Pirates starting pitchers present pack of trouble for opponents
Outside of their families, no one knows the Pittsburgh Pirates starting pitchers better than the guy who, literally, puts their fate in his hands and fingers every time they step on the mound.
Catcher Francisco Cervelli, who has been in the majors since 2008 when some of his pitchers were still in high school, calls the pitches for Jameson Taillon, Trevor Williams, Jordan Lyles, Joe Musgrove and Chris Archer.
He knows what pitches they like to throw and which ones the batters detest.

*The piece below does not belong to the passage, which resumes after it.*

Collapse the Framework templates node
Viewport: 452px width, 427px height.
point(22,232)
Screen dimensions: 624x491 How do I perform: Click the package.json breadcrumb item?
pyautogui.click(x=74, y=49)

“They are like a wolf pack,” he said. “They help each other. They show up in the stadium early. When someone is throwing in the bullpen, the other four guys are there watching.”
Told of Cervelli’s description, manager Clint Hurdle laughed but eventually agreed.
“I don’t know what wolves do,” he said. “I’ll play along. I think that’s a good term. They are connected. They are like-minded. I think every night they get the ball, that guy’s the alpha male that night.
Musgrove credited Williams with helping bring the starting staff together in spring training last year. They went to nearby high schools in El Cajon, Calif., and San Diego, but Musgrove was new to the Pirates after joining the team from the Houston Astros in the Gerrit Cole trade.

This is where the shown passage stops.